● What you are asked to do
Copy exactly the lines from the one containing "Select the '2 from Indonesia' entry" through the last line of the records below, both included, and leave out the pictures.

● Exercise inputs
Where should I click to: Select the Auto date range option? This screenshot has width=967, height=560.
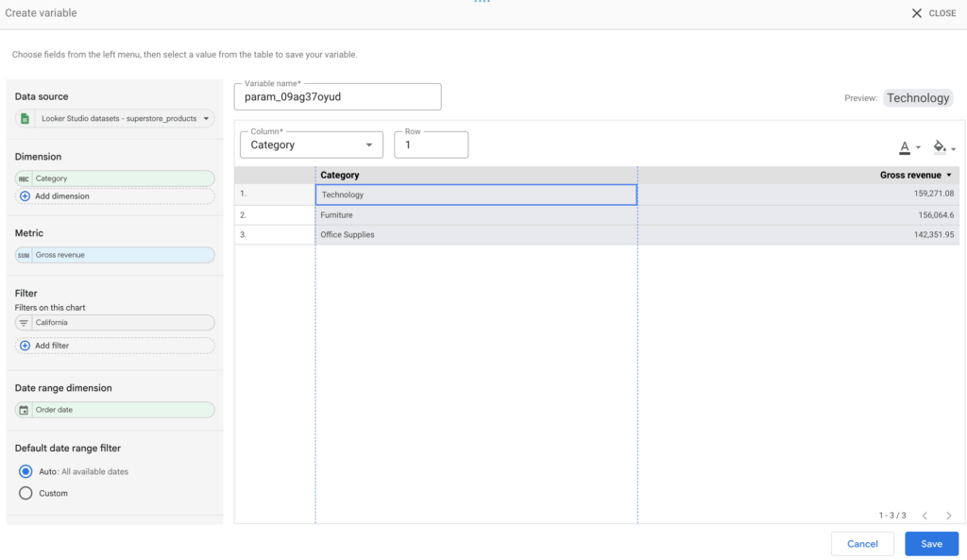click(x=25, y=471)
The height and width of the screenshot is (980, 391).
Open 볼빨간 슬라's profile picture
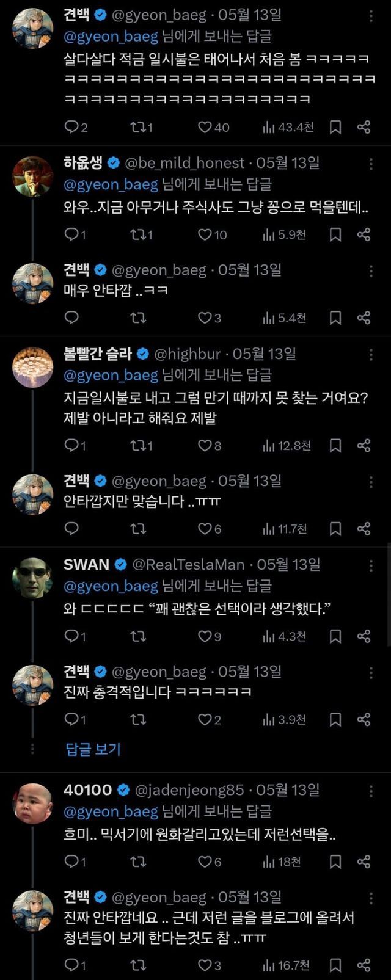coord(33,367)
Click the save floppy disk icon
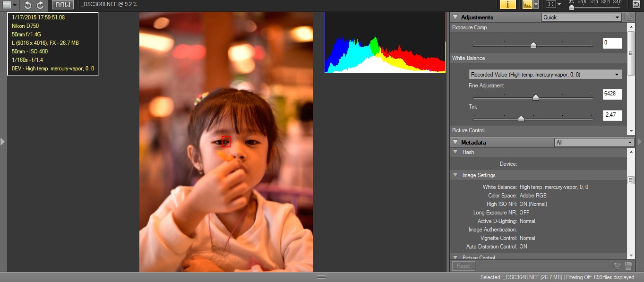The image size is (644, 282). coord(628,266)
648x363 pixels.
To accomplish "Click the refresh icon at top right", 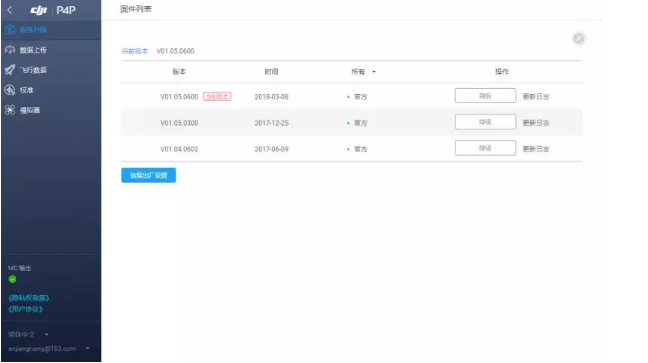I will (x=579, y=38).
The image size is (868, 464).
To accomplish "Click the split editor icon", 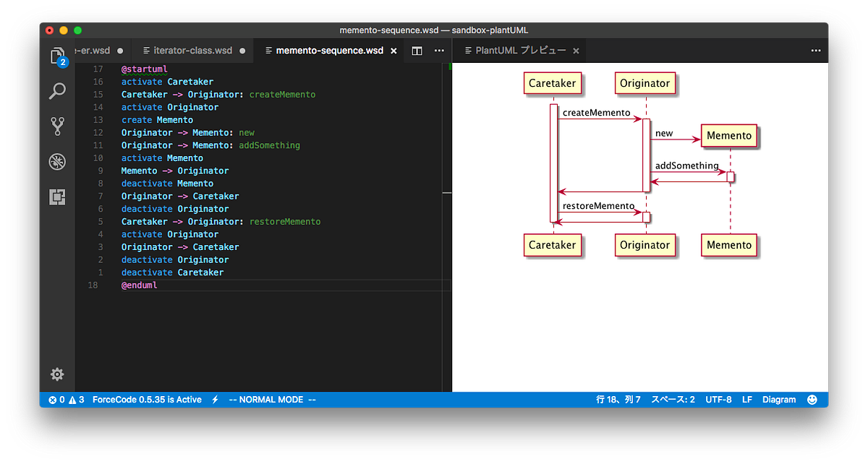I will pos(416,51).
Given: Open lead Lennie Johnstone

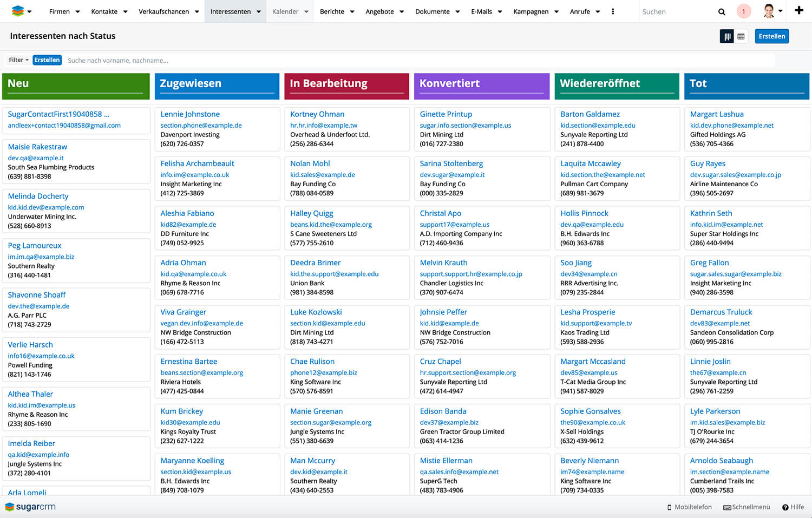Looking at the screenshot, I should (190, 114).
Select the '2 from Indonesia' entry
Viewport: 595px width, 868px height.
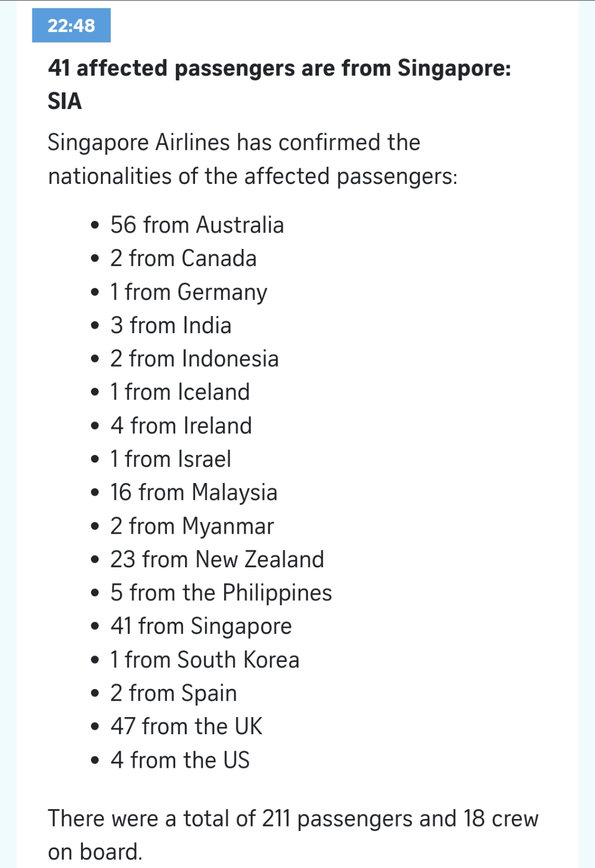pyautogui.click(x=194, y=359)
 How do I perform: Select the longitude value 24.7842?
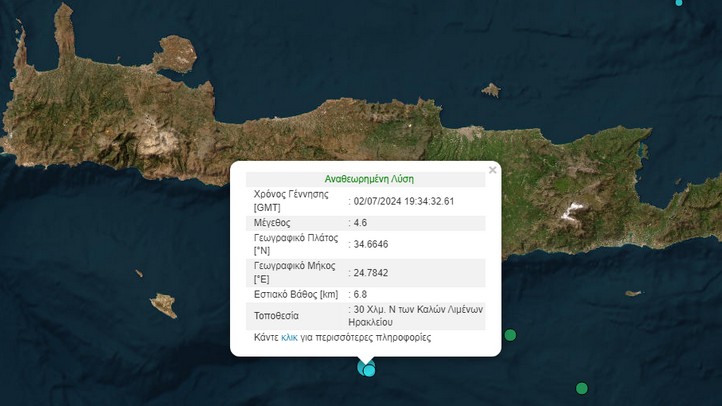[372, 272]
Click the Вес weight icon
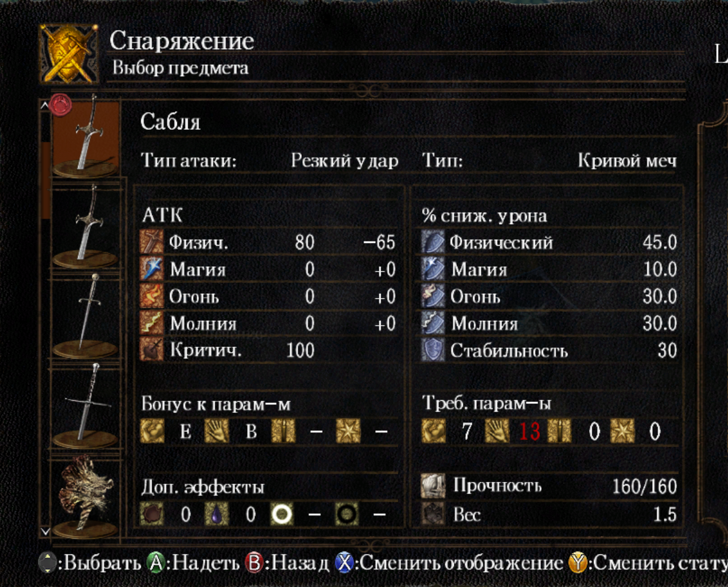 (x=433, y=514)
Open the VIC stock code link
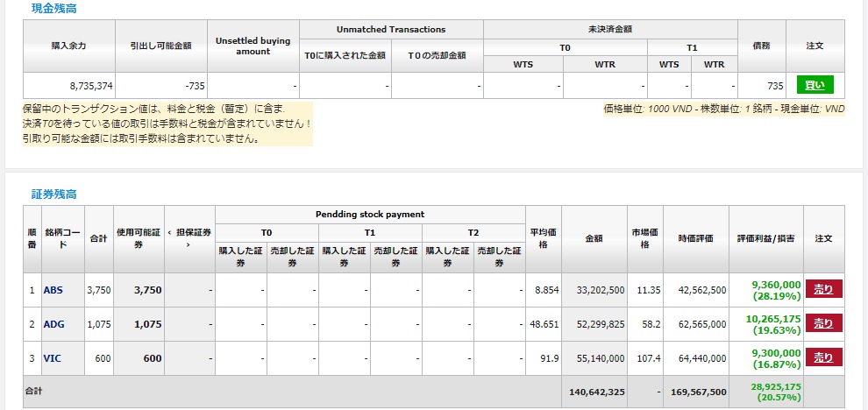The width and height of the screenshot is (868, 410). coord(52,358)
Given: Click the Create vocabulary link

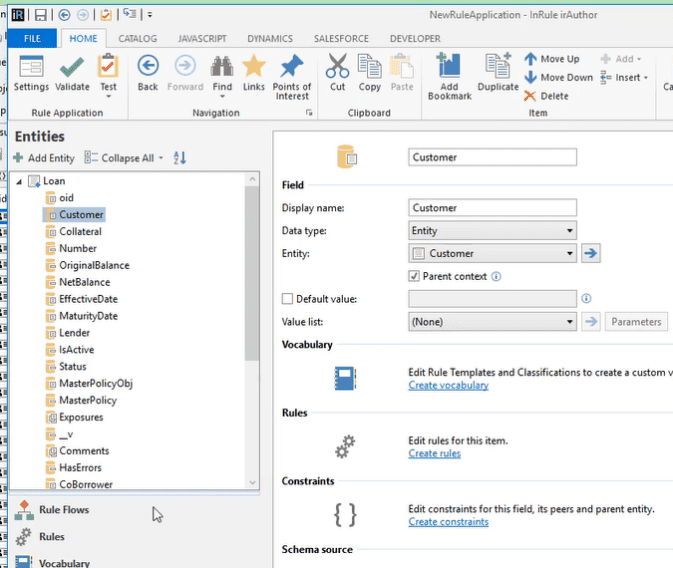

● Response to this exercise
Select the '2 from Indonesia' entry
Viewport: 595px width, 868px height.
pyautogui.click(x=194, y=359)
 How do I perform: Select the longitude value 24.7842?
[372, 272]
Click the Вес weight icon
 (x=433, y=514)
Open the VIC stock code link
The width and height of the screenshot is (868, 410). coord(52,358)
Given: Click the Create vocabulary link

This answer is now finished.